THAT IS SO GREAT!!!! I am so happy for you!!!! And congrats on the baby, too!


----------



## AUSUSA8892

So how long are peoples offshore visas taking in America??


----------



## AUSUSA8892

Congrats guys!!!!


----------



## CollegeGirl

Look at this post in the DC Timeline thread: http://www.australiaforum.com/154673-post1.html

Look at the last people granted, specifically. You'll see that while there were a spate of really quick approvals for a while there, most people recently have been taking 9-10 months.
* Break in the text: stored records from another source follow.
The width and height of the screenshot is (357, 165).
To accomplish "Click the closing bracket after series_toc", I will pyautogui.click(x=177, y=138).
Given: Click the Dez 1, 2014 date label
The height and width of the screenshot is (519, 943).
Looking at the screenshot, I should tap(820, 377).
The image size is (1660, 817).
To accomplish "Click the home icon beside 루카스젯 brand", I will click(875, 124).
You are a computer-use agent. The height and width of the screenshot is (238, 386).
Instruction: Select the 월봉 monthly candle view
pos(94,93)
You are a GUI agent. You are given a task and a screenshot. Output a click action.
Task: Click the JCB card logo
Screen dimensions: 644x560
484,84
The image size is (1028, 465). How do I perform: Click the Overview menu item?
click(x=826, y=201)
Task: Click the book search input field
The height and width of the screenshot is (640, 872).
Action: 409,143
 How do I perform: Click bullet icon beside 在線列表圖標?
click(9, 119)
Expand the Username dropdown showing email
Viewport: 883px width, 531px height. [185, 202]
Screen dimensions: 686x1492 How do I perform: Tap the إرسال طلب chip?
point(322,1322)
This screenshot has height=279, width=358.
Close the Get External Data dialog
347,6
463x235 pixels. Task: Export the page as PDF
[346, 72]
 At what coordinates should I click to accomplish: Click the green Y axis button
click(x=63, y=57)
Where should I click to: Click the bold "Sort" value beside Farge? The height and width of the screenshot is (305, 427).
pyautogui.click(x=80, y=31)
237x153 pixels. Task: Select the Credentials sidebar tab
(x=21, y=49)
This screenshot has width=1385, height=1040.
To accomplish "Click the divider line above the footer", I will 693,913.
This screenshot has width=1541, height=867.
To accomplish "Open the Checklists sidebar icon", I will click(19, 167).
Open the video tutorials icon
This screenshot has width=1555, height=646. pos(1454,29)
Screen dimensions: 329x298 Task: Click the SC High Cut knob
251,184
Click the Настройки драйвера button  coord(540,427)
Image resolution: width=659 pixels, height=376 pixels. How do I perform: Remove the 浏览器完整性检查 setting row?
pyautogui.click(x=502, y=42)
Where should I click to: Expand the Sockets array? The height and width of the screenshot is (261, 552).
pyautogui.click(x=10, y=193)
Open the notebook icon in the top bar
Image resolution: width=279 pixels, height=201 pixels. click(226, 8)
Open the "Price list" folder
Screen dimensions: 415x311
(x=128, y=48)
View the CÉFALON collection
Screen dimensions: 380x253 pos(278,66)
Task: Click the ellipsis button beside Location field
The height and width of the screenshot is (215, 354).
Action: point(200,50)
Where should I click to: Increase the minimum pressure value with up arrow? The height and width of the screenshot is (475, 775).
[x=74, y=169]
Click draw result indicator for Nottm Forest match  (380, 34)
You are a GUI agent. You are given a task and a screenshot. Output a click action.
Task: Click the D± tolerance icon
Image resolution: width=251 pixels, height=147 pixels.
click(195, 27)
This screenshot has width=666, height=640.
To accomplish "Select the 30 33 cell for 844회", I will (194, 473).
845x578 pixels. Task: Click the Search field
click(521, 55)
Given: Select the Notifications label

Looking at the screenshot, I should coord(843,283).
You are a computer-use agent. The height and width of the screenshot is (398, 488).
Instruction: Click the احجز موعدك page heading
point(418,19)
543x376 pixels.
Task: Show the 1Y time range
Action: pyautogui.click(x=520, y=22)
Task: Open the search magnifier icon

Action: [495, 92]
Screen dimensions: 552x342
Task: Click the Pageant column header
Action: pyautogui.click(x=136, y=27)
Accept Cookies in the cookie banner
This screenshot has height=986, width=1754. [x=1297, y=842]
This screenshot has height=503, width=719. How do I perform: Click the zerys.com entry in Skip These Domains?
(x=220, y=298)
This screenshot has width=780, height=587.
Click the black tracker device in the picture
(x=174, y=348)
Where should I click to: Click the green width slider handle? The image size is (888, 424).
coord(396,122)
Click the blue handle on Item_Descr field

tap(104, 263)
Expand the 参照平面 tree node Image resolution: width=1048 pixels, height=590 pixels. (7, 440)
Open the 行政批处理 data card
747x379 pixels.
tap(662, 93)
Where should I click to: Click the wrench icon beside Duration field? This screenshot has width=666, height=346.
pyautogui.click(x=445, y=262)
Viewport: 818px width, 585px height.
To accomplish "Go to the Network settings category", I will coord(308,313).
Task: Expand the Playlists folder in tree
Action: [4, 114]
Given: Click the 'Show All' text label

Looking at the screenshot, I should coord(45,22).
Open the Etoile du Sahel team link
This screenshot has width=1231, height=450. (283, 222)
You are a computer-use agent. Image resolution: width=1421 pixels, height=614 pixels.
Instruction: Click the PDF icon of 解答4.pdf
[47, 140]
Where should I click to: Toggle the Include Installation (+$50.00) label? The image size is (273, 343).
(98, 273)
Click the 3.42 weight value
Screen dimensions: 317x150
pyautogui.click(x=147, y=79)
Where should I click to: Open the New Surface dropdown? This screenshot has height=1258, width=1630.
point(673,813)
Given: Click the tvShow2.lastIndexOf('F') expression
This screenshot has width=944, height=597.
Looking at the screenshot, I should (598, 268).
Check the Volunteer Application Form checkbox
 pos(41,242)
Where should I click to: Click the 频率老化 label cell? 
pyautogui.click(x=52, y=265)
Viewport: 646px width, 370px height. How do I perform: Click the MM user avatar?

I haven't updated that list in a while as people haven't come back to say if they've been approved or not, so the ones currently listed as still waiting may not still be waiting... or they still may be. No way to know.


----------



## AUSUSA8892

Thanks so much for your help  I'll be sure to keep posting with updates on how mine goes!


----------



## rsgurlygirl

OMG CG! Did you already get your PR???? I was just reading and saw granted "yesterday"?!!!!!! If this is current. OMG CONGRATS AGAIN lol. I'm on my way to apply sooooon. Back on it again.


----------



## CollegeGirl

I didn't get my PR, but I was granted my 820 yesterday (after applying from my PMV!) I am so excited!


----------



## Charisma

Congrats again CollegeGirl~

I've noticed there are two different threads that refer to the DC timeline.
Which one is used more?
We sent ours in the paper route as opposed to submitting it online.
Our lodgement date for our PMV application was March 7th 2014.
I received the acknowledgement email and request for medicals March 18th.
Health Checks were completed last week in April.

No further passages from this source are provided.